● **Instructions for the task**
Copy out the report below on the Seychelles presidential election in full, word for word.

● **Text block**
• • •

Seychelles elected an opposition candidate as president for the first time since 1977, authorities announced on Sunday.
Winner Wavel Ramkalawan reaffirmed a pledge to hike the minimum wage after COVID-19 stifled the tourism-dependent economy.
Seychelles State House said in a statement on its website that Ramkalawan and his Vice-President, Ahmed Afif, will be inaugurated on Monday.
Ramkalawan, a former Anglican priest, defeated President Danny Faure after three decades of unsuccessful runs for the presidency of the East African nation, an Indian Ocean archipelago famed for its natural beauty and rare wildlife.
Ramkalawan captured 54.9 per cent of the votes while Faure got 43.5 per cent in the vote held from Thursday through Saturday, the electoral commission announced.
Ramkalawan promised to continue working with Faure – an unusually good-natured transfer of power for the nearby African continent where many rulers are eliminating term limits and cracking down on political opposition.
“Mr Faure and I are good friends. And an election does not mean the end of one’s contribution to one’s motherland,” Ramkalawan said in his victory speech.
“In this election, there were no losers, there were no winners. Our country was given the opportunity as the ultimate winner.”
As he spoke, Faure sat close by, nodding his head.
In 1977, power changed hands via a coup that led to 27 years of rule by Albert Rene, punctuated by several coup attempts, including one in 1981 by South African-backed mercenaries masquerading as vacationing rugby players.
Faure’s United Seychelles party had been in power over the past 43 years but this was the first time he had faced voters himself.

• • •

● **Source material**
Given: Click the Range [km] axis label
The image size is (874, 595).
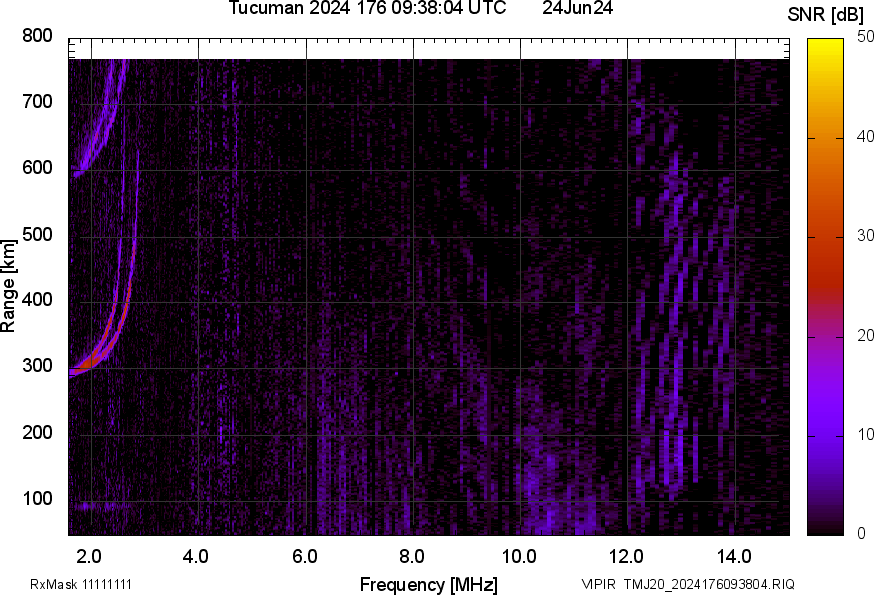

• • •

● **Written solution**
Seychelles elected an opposition candidate as president for the first time since 1977, authorities announced on Sunday.
Winner Wavel Ramkalawan reaffirmed a pledge to hike the minimum wage after COVID-19 stifled the tourism-dependent economy.
Seychelles State House said in a statement on its website that Ramkalawan and his Vice-President, Ahmed Afif, will be inaugurated on Monday.
Ramkalawan, a former Anglican priest, defeated President Danny Faure after three decades of unsuccessful runs for the presidency of the East African nation, an Indian Ocean archipelago famed for its natural beauty and rare wildlife.
Ramkalawan captured 54.9 per cent of the votes while Faure got 43.5 per cent in the vote held from Thursday through Saturday, the electoral commission announced.
Ramkalawan promised to continue working with Faure – an unusually good-natured transfer of power for the nearby African continent where many rulers are eliminating term limits and cracking down on political opposition.
“Mr Faure and I are good friends. And an election does not mean the end of one’s contribution to one’s motherland,” Ramkalawan said in his victory speech.
“In this election, there were no losers, there were no winners. Our country was given the opportunity as the ultimate winner.”
As he spoke, Faure sat close by, nodding his head.
In 1977, power changed hands via a coup that led to 27 years of rule by Albert Rene, punctuated by several coup attempts, including one in 1981 by South African-backed mercenaries masquerading as vacationing rugby players.
Faure’s United Seychelles party had been in power over the past 43 years but this was the first time he had faced voters himself.